I've been shooting for a few years now, and have until now been concentrating on, getting a good rutine while shooting (doing things the same way everytime), casting balls, and having fun while shooting.

now the time has come to start hitting the targets

I'm shooting a Pedersoli J├Ąger Target (Flintlock), using .535 RB and 70gr 2F swiss powder, i'm using a homegrown version of Stumpys Moose snot (Murphys oil soap isnt on sale here, and castor oil is 7$ for 3 ounces).

normally i just use .010 but last time on the range i tried 3 different patch thickness .010, .015 and .020

Targets looked like this (range 50m/55yards, 5 round 'groups')


.020 (flyer caused by hangfire)

obviously i'm not sniper-material, but I think .020 is best, correct?

Patches looke like this



question: why are one side of the paches red/brown

any comments/suggestion please?


Posts: 13739
10-09-08 04:37 PM - Post#621745    

    In response to Leadbyte

Excellent post Leadbyte. The photos really help support your questions.

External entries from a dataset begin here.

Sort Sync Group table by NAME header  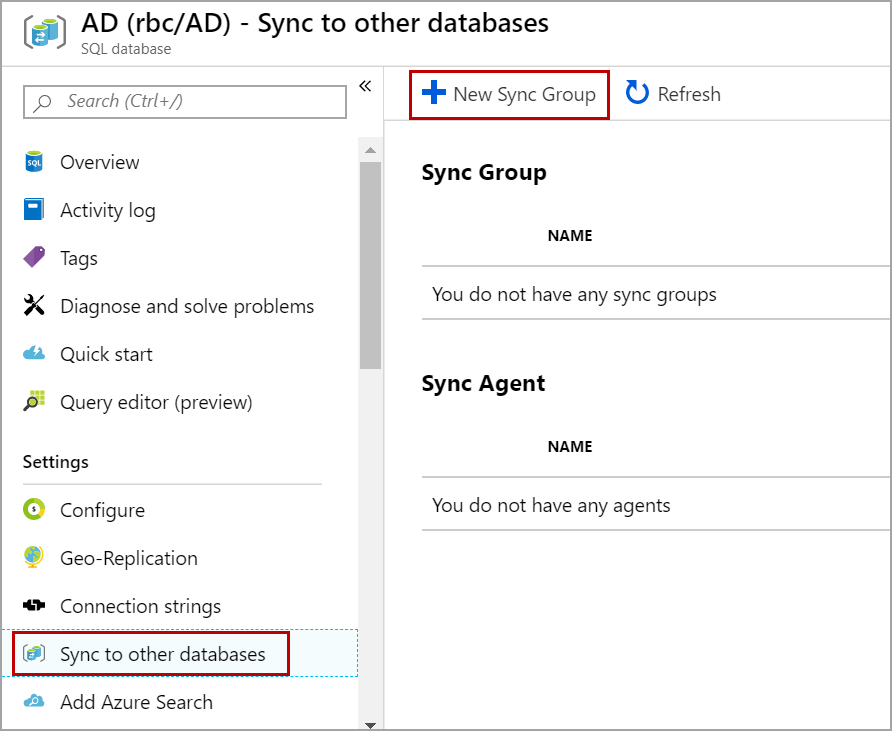point(570,236)
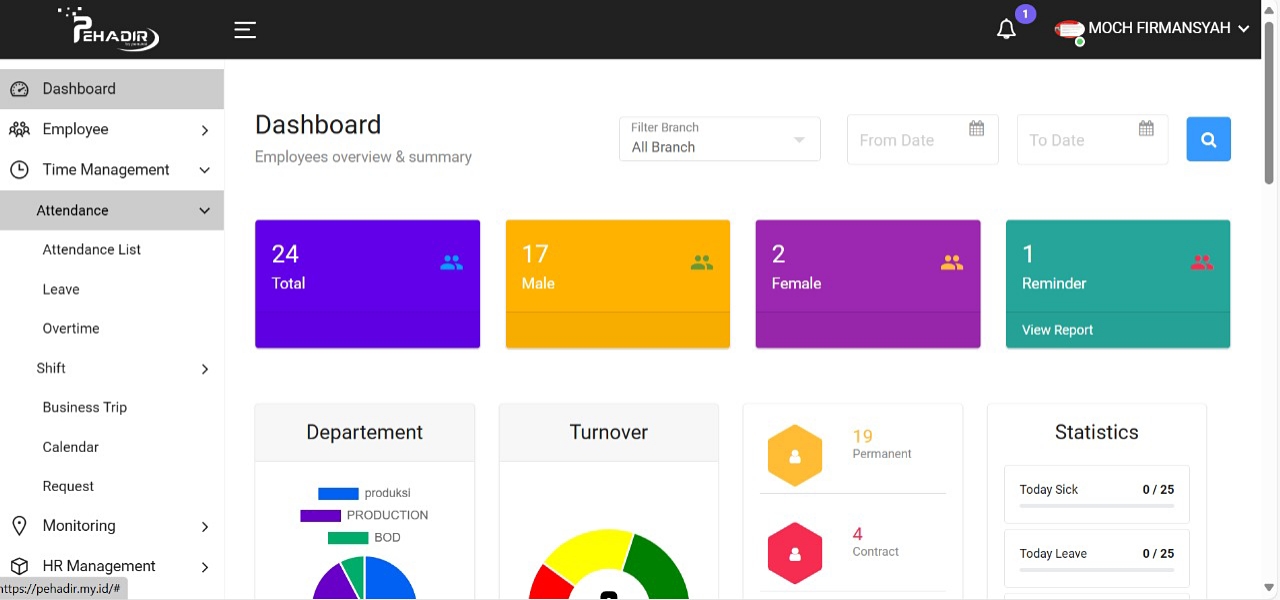Viewport: 1280px width, 600px height.
Task: Click the yellow Permanent hexagon icon
Action: [795, 456]
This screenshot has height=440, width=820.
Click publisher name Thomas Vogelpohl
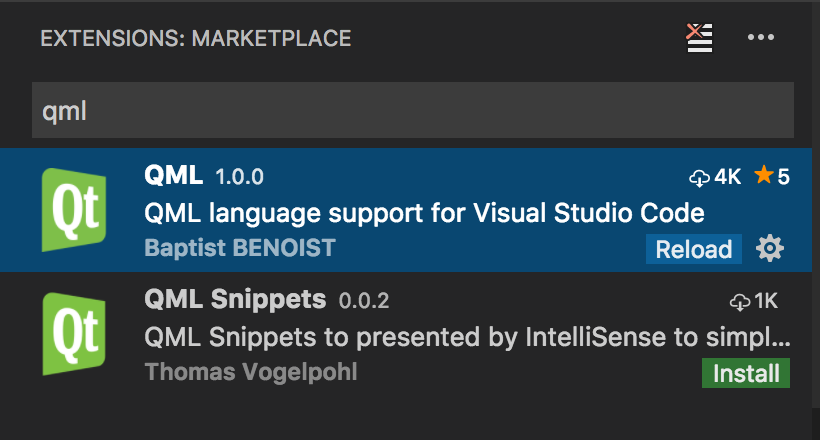[x=251, y=372]
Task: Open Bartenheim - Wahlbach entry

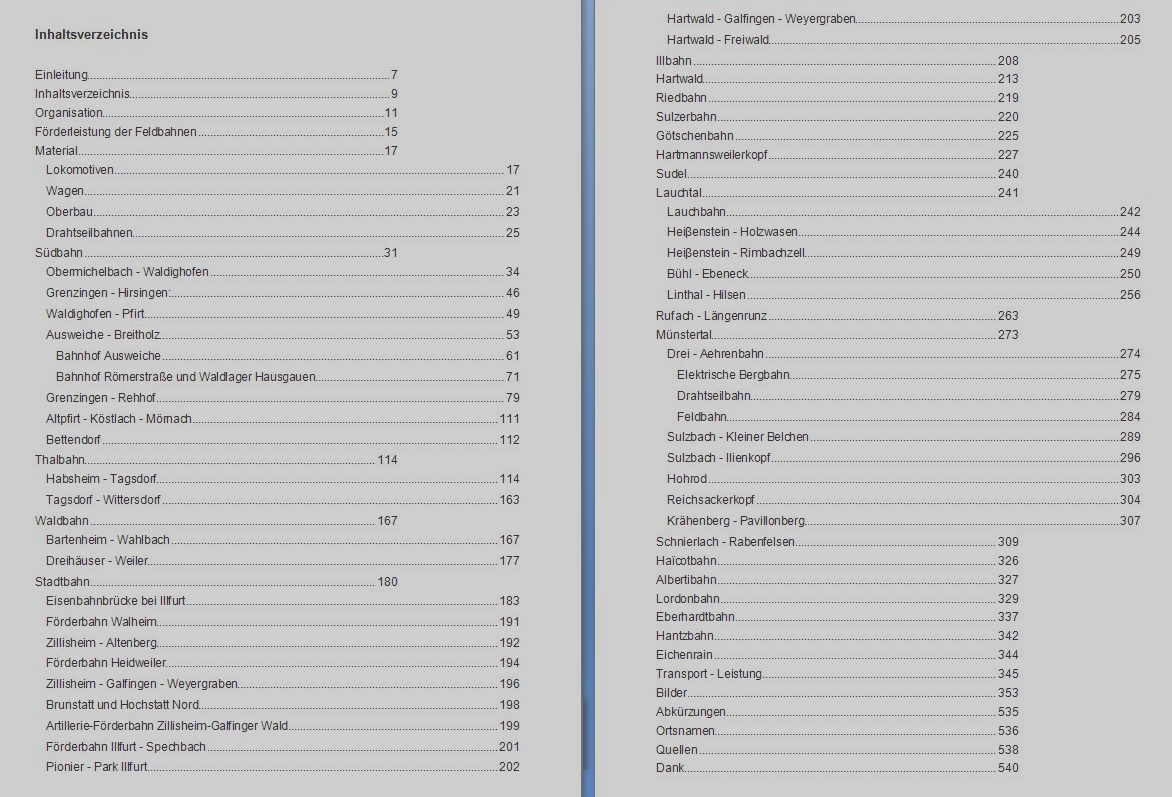Action: click(108, 540)
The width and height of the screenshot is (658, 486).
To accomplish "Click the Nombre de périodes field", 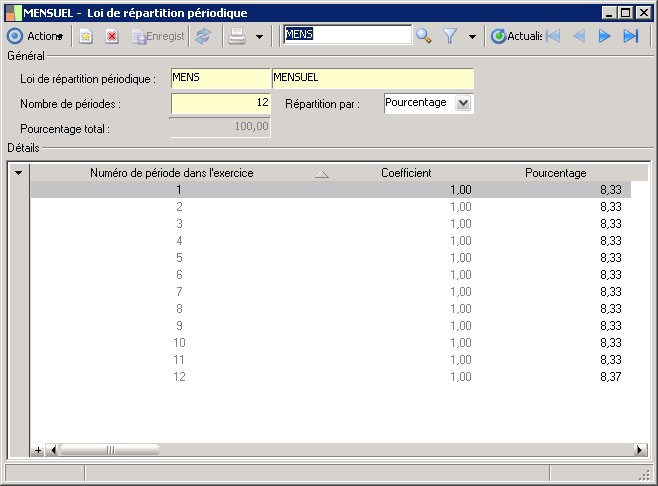I will 221,103.
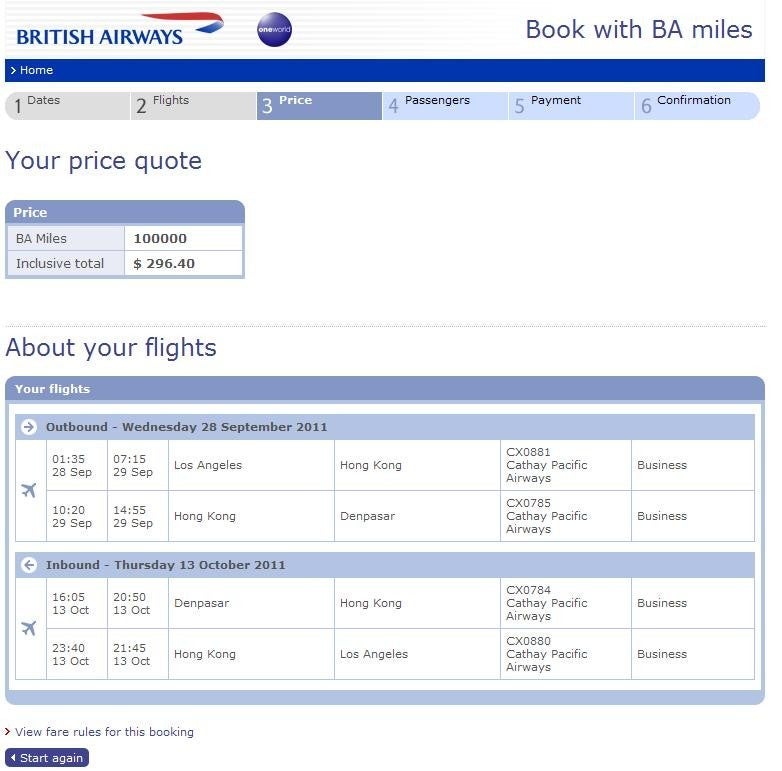The image size is (782, 771).
Task: Jump to step 5 Payment
Action: coord(572,106)
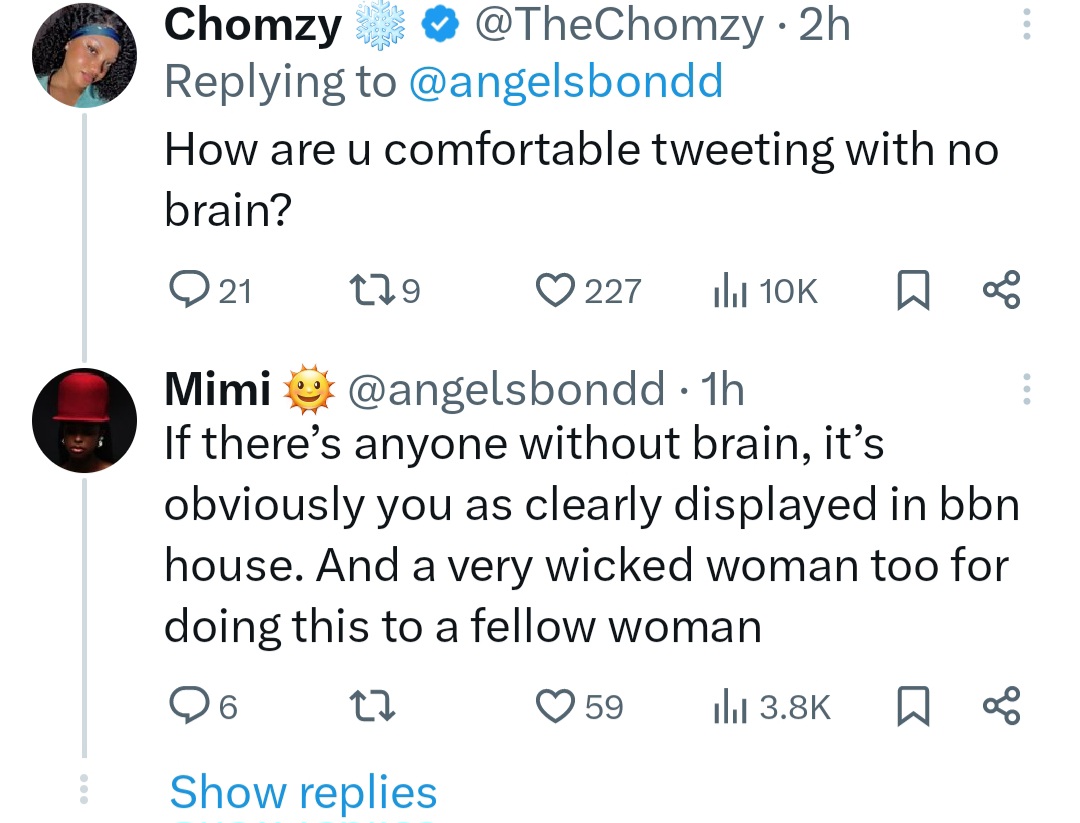Image resolution: width=1080 pixels, height=823 pixels.
Task: Reply to Mimi's tweet
Action: [x=185, y=707]
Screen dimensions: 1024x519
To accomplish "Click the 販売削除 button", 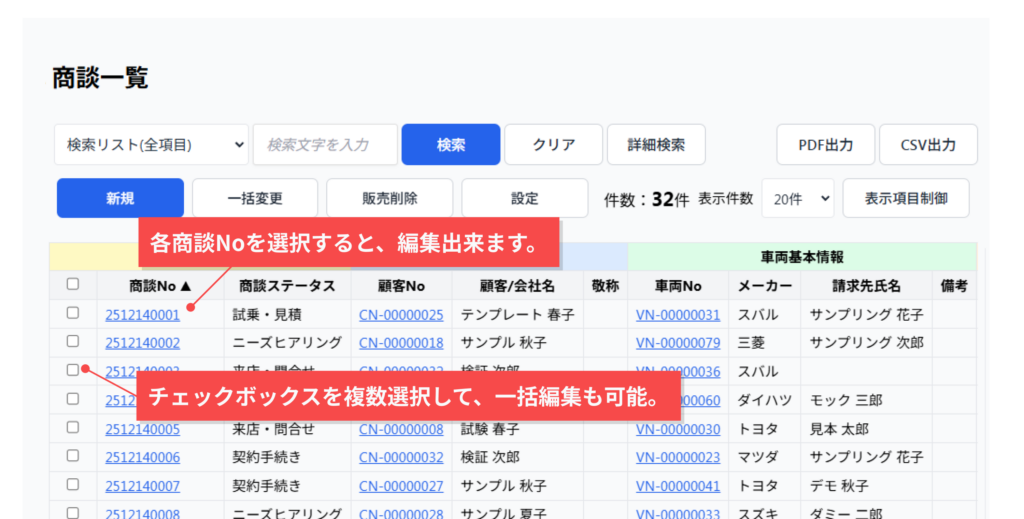I will tap(389, 198).
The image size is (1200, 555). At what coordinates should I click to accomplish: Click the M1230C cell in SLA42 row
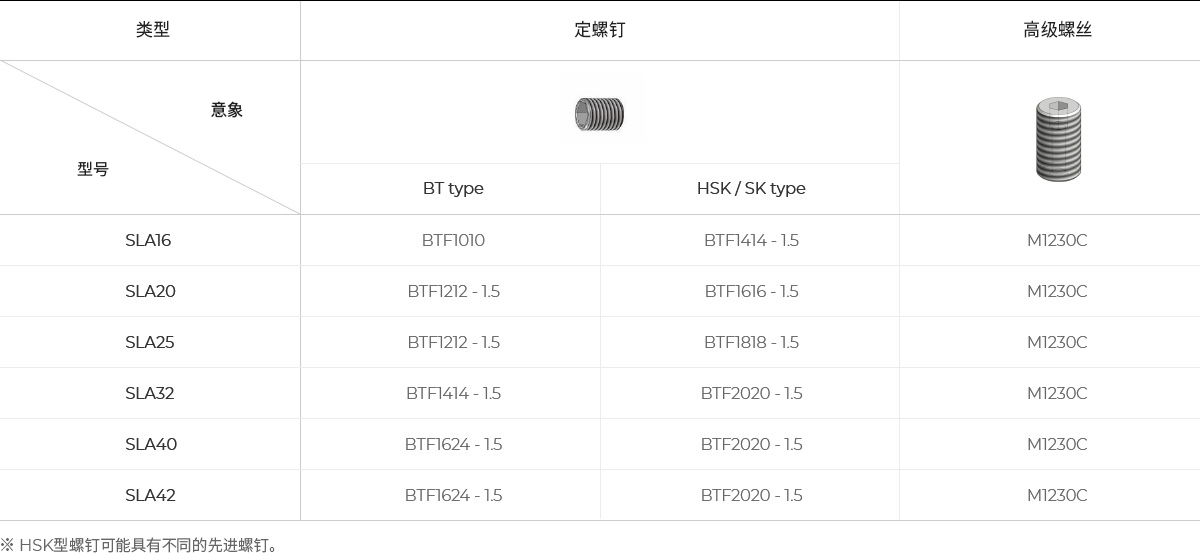(1057, 495)
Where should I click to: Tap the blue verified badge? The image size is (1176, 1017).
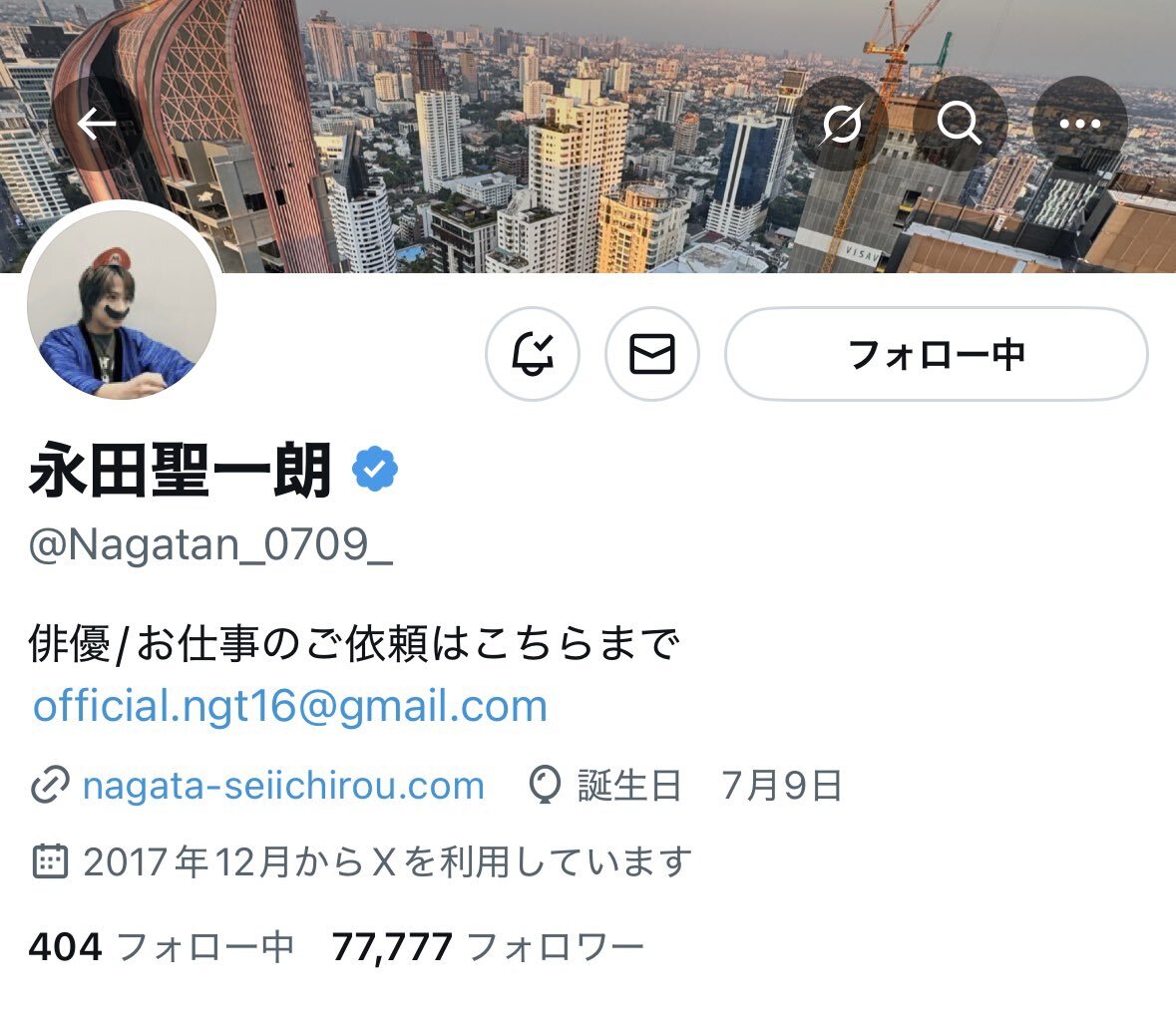[374, 470]
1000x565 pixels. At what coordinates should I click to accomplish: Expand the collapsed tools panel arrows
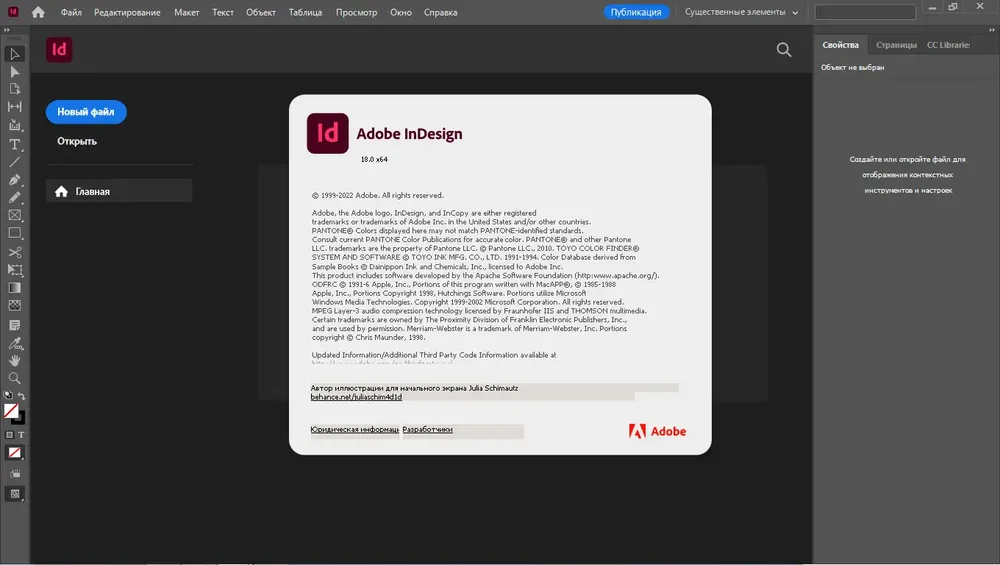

As I'm reading those patches and comparing with the target, things keep getting better, the thicker your patch. But none of your patches are really right. That would encourage me to stick with the .020 patches for now, but do a little experimenting with your lube. I'd also be kinda careful how you start the ball and patch, using as steady a push on your short starter as possible to help avoid creasing and cutting the patch just as it all goes down in the bore.

It's going to be obvious once you read my answer, but the two sides of the patch look different because one is getting the flame of the powder and other is protected up against the ball.

As for new lubes to try, there are lots out there. Some folks are fond of plain old spit. Others swear by olive oil. Those who prefer pastes usually find that plain old Crisco (hyrdogenated vegetable shortening) works well.

Check back in the Accessories section of the site and find threads about lubes. There's lots of info there.

Huntin Dawg 
70 Cal.
Posts: 4685
Huntin Dawg
10-09-08 04:40 PM - Post#621746    

    In response to Leadbyte

I second Brownbear's recommendations.

I'll add that maybe a felt over-powder wad would solve your problem.

Skin that one Pilgrim and I'll get you another!!

Passed On
Posts: 17538
10-09-08 07:04 PM - Post#621800    

    In response to Leadbyte

The last thing you want to see is torn patches. Check the crown of your muzzle to see if you have a sharp edge tearing the patch as you start it into the barrel. Polish the crown to get rid of that sharp edge. Stick with the .20 for now, although many members herar speak highly of using a .530 RB and a .018" patching material. I do think that when you get that much powder in the barrel you need some kind of OP wad, or filler between the ball and powder to prevent the heat from burning your patches, and the expanding gases from cutting the patches. If your crown is in good shape and is not cutting the patch, then it has to be gases that are cutting these patches, and the OP wad or filler is the answer. Using an OP wad will reduce the sDV for successful shots, and give you much tighter groups.

Posts: 22964
10-09-08 08:04 PM - Post#621831    

    In response to Leadbyte

Another thing you might consider is to use the next larger caliber size patch to ensure there is plenty of material up around the entire circumference.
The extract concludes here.